The Indian government has approved an interest rate of 8.25% for over 7 crore Employees’ Provident Fund Organisation (EPFO) subscribers for the financial year 2024–25.

This decision follows the recommendation made earlier by the Central Board of Trustees (CBT).

Government Approves 8.25% EPF Interest Rate for Over 7 Crore Subscribers in FY 2024–25

The approved interest rate mirrors the rate from the previous financial year (2023–24), providing consistency in returns.

The interest amount for 2024–25 will soon be credited to the subscribers’ accounts.
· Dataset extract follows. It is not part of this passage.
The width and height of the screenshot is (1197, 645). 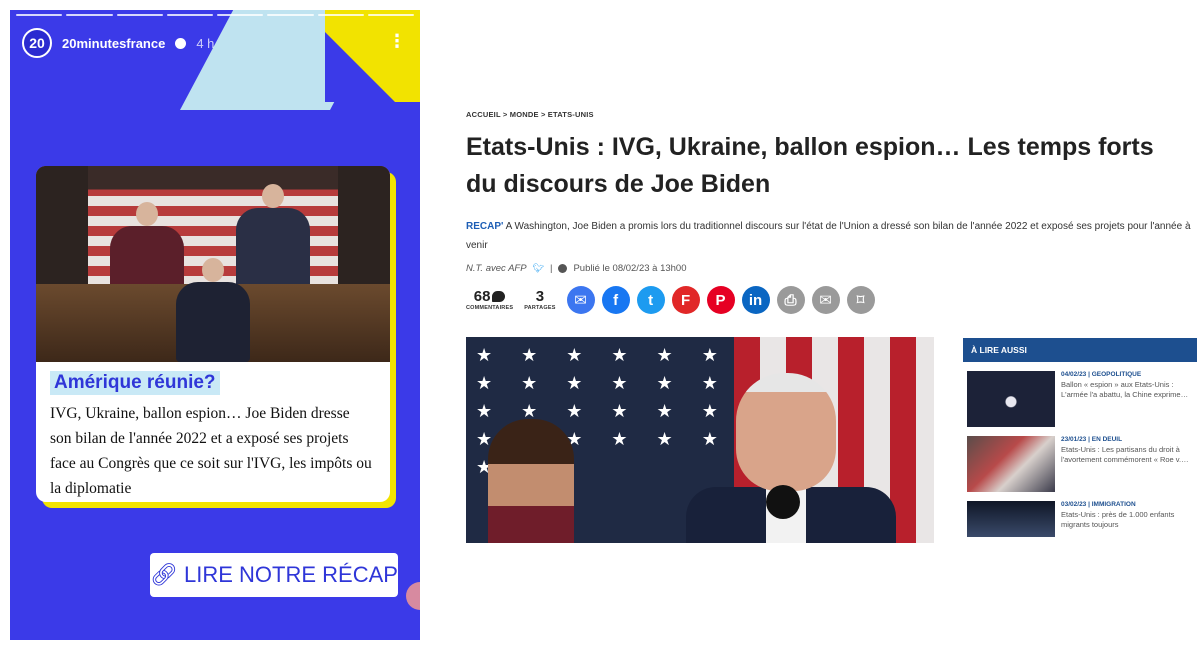 What do you see at coordinates (485, 226) in the screenshot?
I see `recap-label: RECAP'` at bounding box center [485, 226].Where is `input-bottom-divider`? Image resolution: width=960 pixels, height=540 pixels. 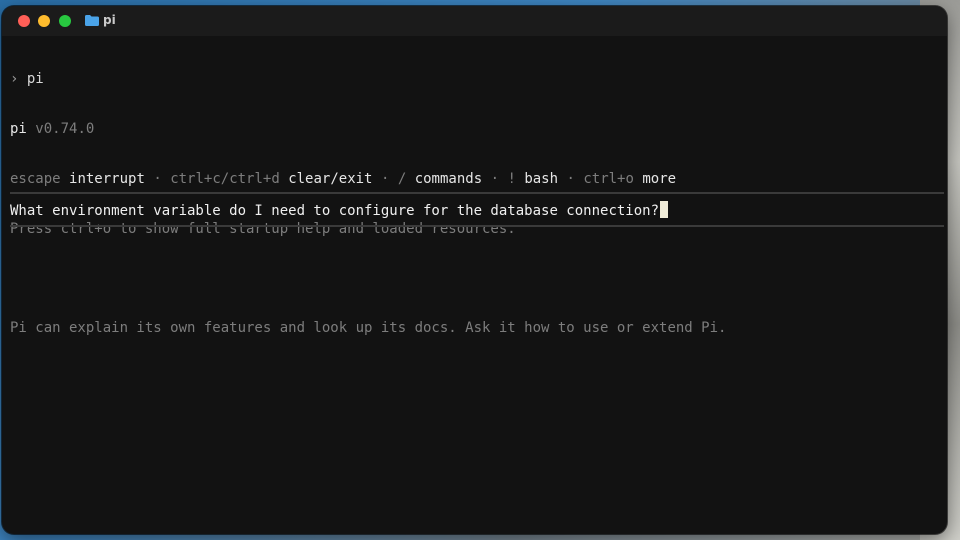
input-bottom-divider is located at coordinates (477, 226).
In February, the CBT proposed the 8.25% annual interest rate on EPF accumulations for FY 2024–25.

The final implementation required approval from the finance ministry, which has now been granted.
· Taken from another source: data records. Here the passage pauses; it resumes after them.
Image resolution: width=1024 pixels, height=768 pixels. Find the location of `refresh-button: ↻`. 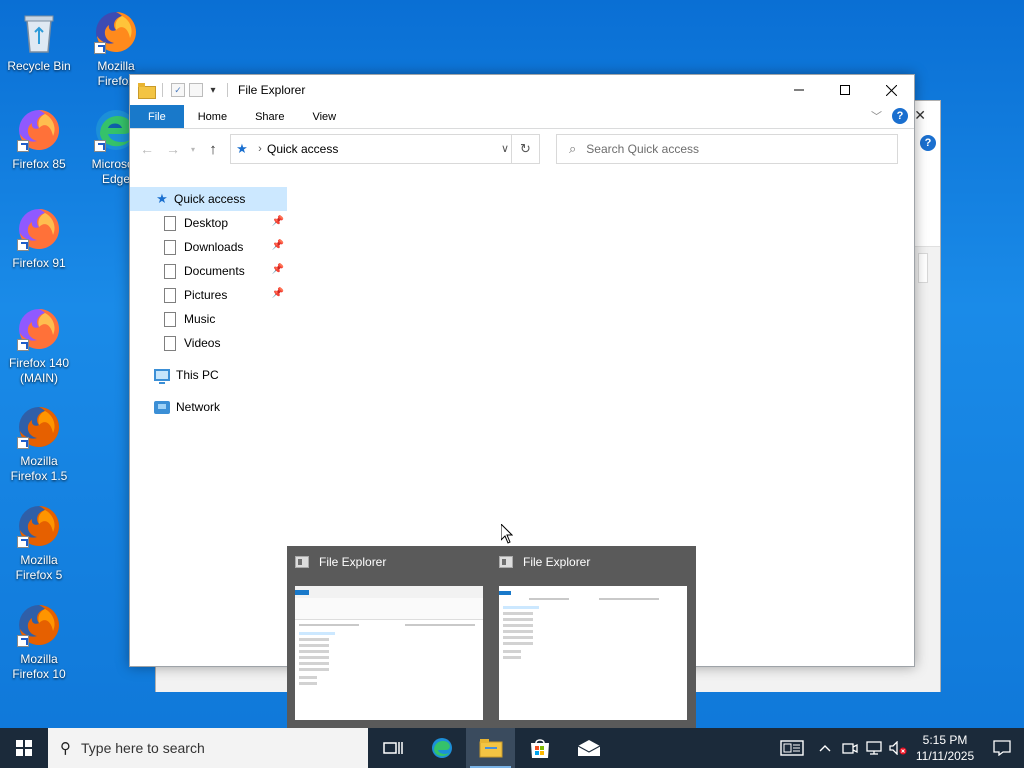

refresh-button: ↻ is located at coordinates (525, 149).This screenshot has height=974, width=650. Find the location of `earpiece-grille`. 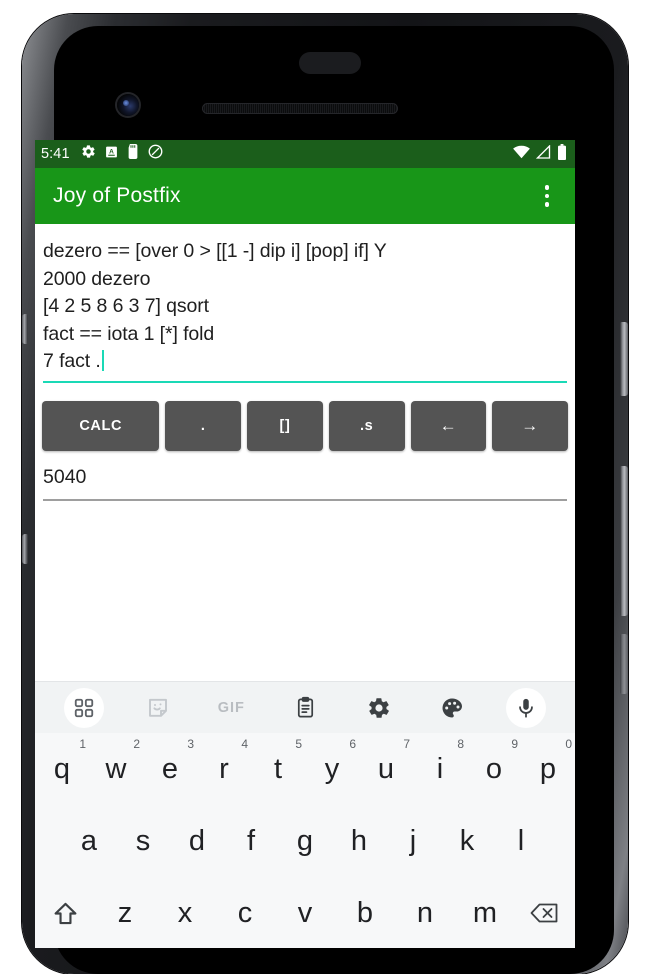

earpiece-grille is located at coordinates (300, 108). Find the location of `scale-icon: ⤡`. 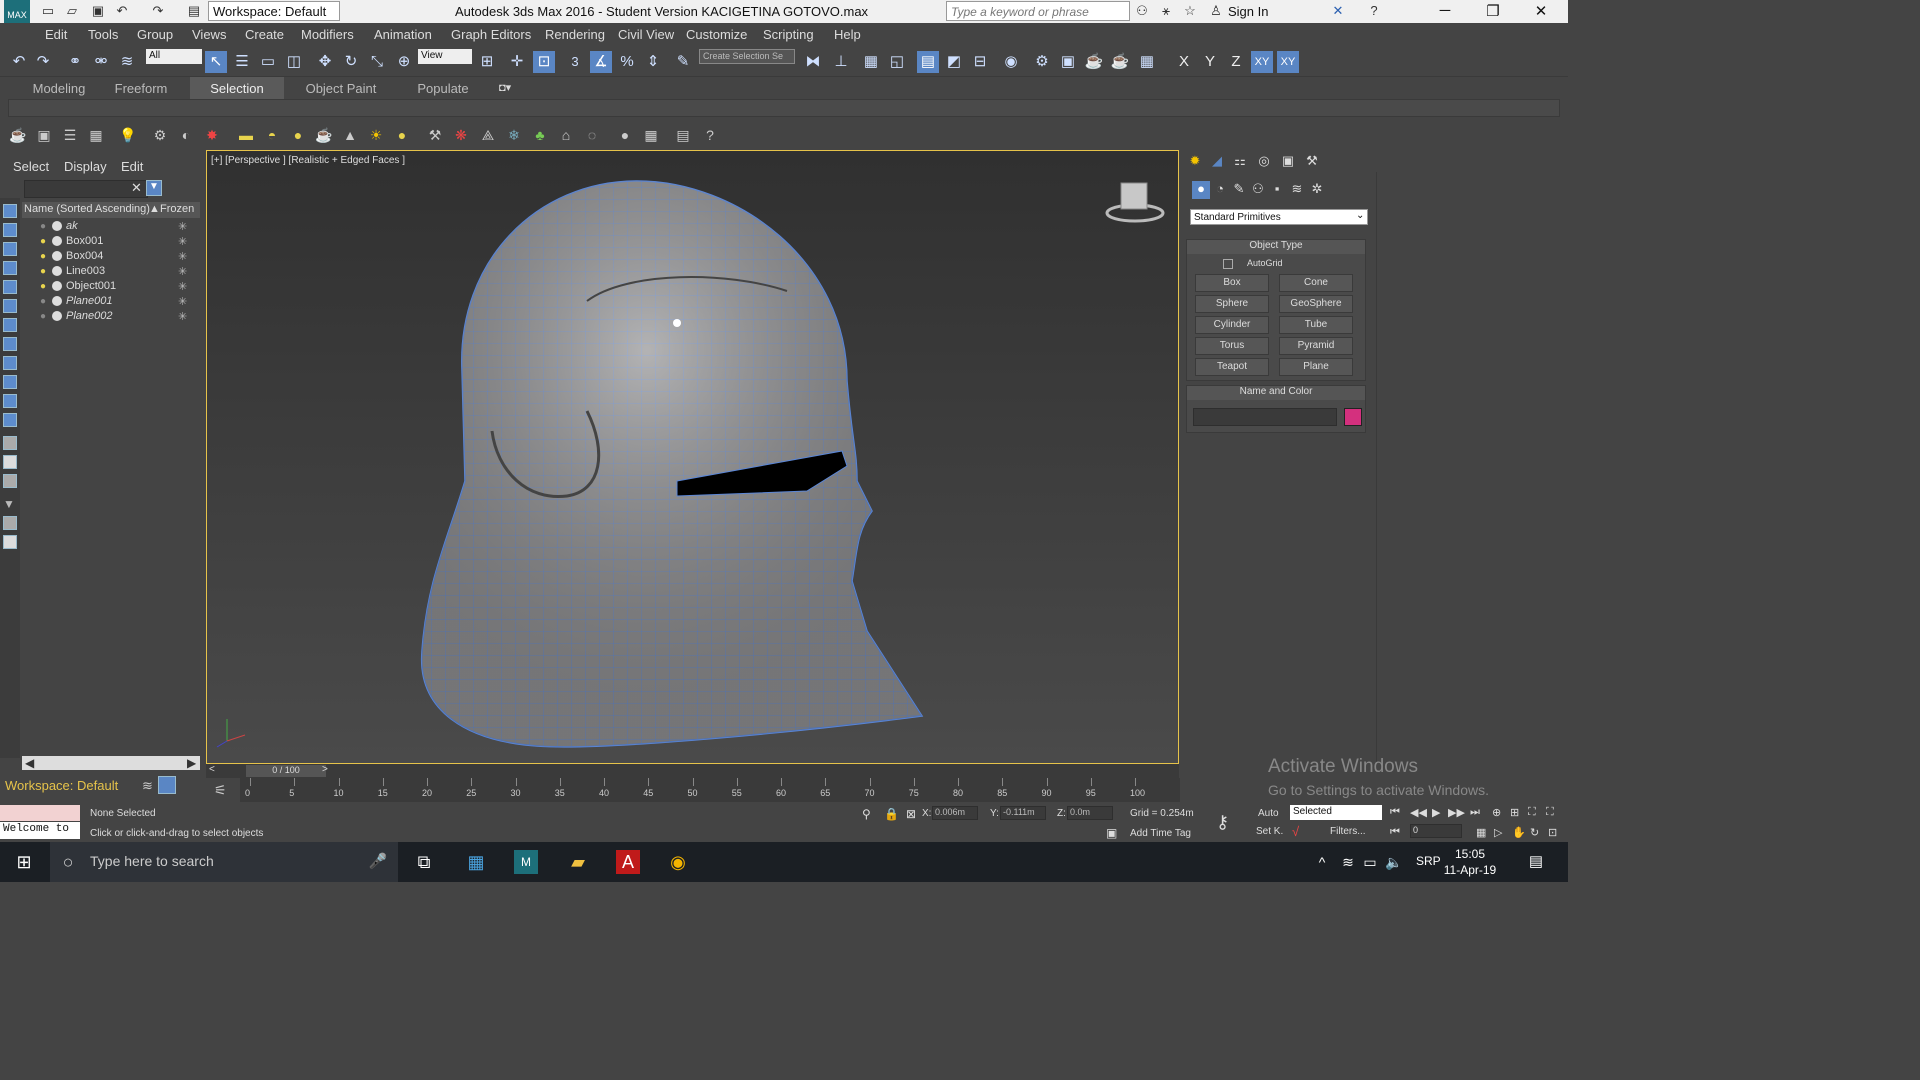

scale-icon: ⤡ is located at coordinates (377, 62).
The EPFO had raised the interest rate to 8.25% in 2023–24, up from 8.15% in 2022–23.

In March 2022, the interest rate for 2021–22 was set at 8.1%, the lowest in more than 40 years, down from 8.5% in 2020–21.

The 8.1% rate for 2021–22 was the lowest since 1977–78, when it stood at 8%.
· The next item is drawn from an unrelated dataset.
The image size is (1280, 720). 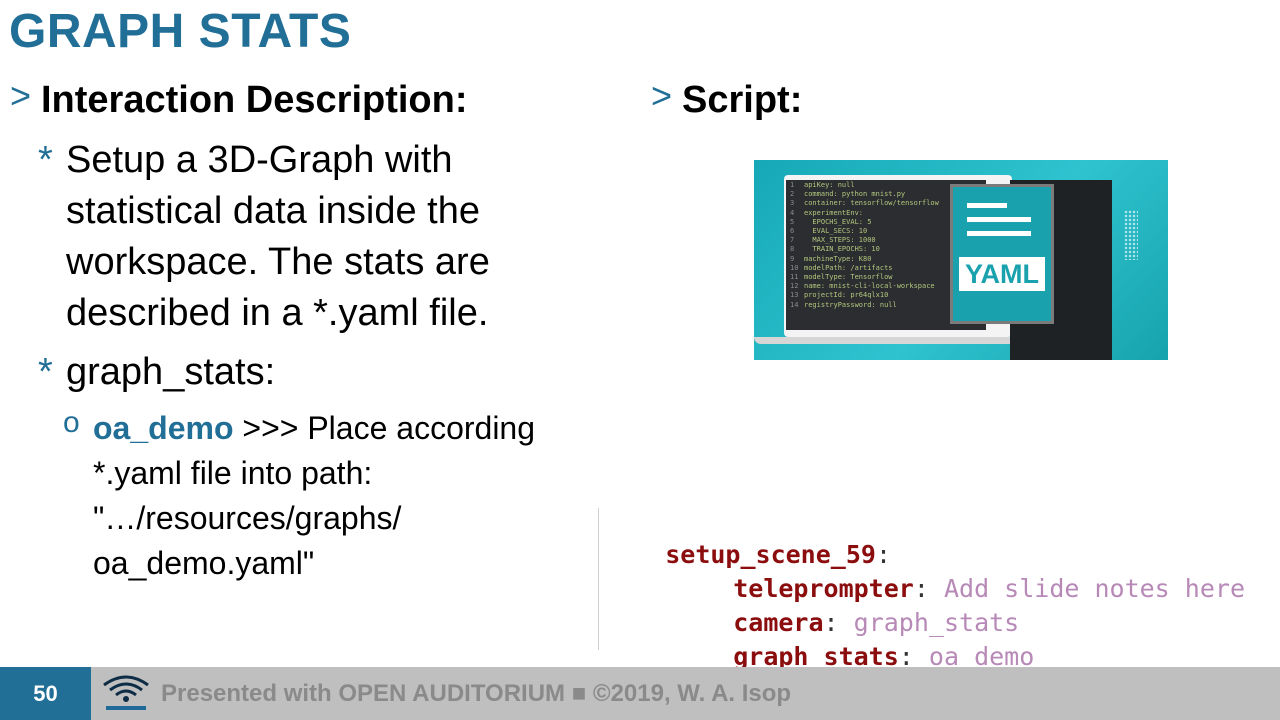 I want to click on line-number: 6, so click(x=792, y=232).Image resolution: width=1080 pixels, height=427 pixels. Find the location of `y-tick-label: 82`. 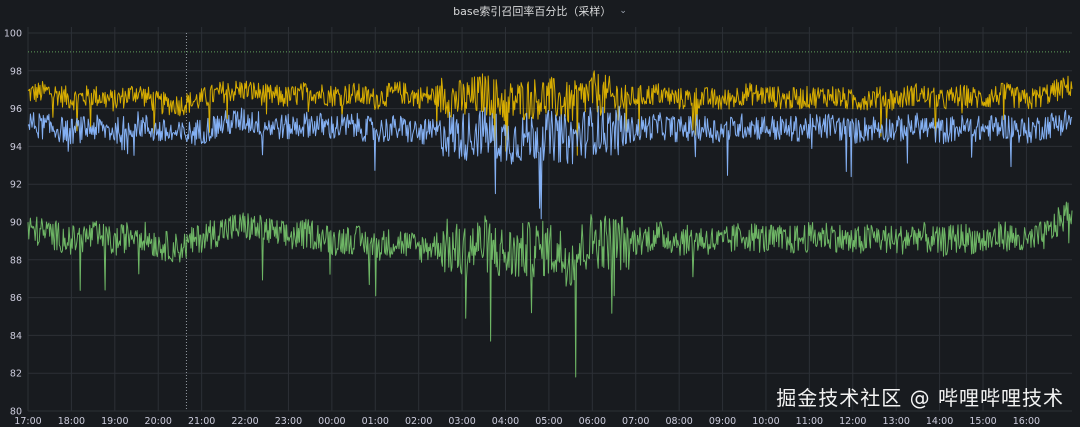

y-tick-label: 82 is located at coordinates (16, 374).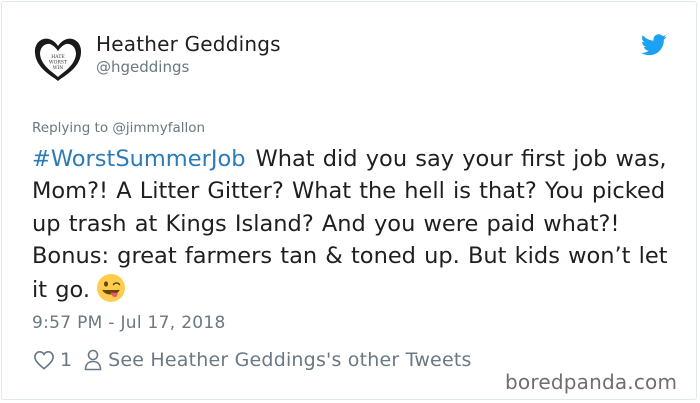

The EPF continues to offer higher and more stable returns compared to many other fixed-income investment options.

Interest earned on EPF deposits is tax-free up to a specified limit, making it especially appealing for salaried individuals.

The government believes the stable rate reflects confidence in EPFO’s creditworthiness and its capacity to generate competitive returns for its members.

Provident Fund Transfer Becomes Easy & Fast: Employer’s Approval Not Needed

Recently, we reported that the Employees’ Provident Fund Organisation (EPFO) has rolled out major software updates to Form 13, benefiting over 1.25 crore members. Effective January 2025, employees changing jobs will no longer need their employer’s approval to transfer PF balances—ushering in a new era of efficiency and transparency in PF management.

Previously, PF transfers required coordination between the source and destination EPFO offices and employer involvement, which led to delays. With the revamped Form 13 functionality:

  • Employer approvals are waived in most cases.
  • Once approved by the source office, the PF amount is automatically credited to the employee’s new account.
  • Destination office approval is no longer required, reducing processing time drastically.

This reform aligns with the government’s broader goal of easing procedural burdens on Indian workers and enabling annual transfers worth nearly ₹90,000 crore.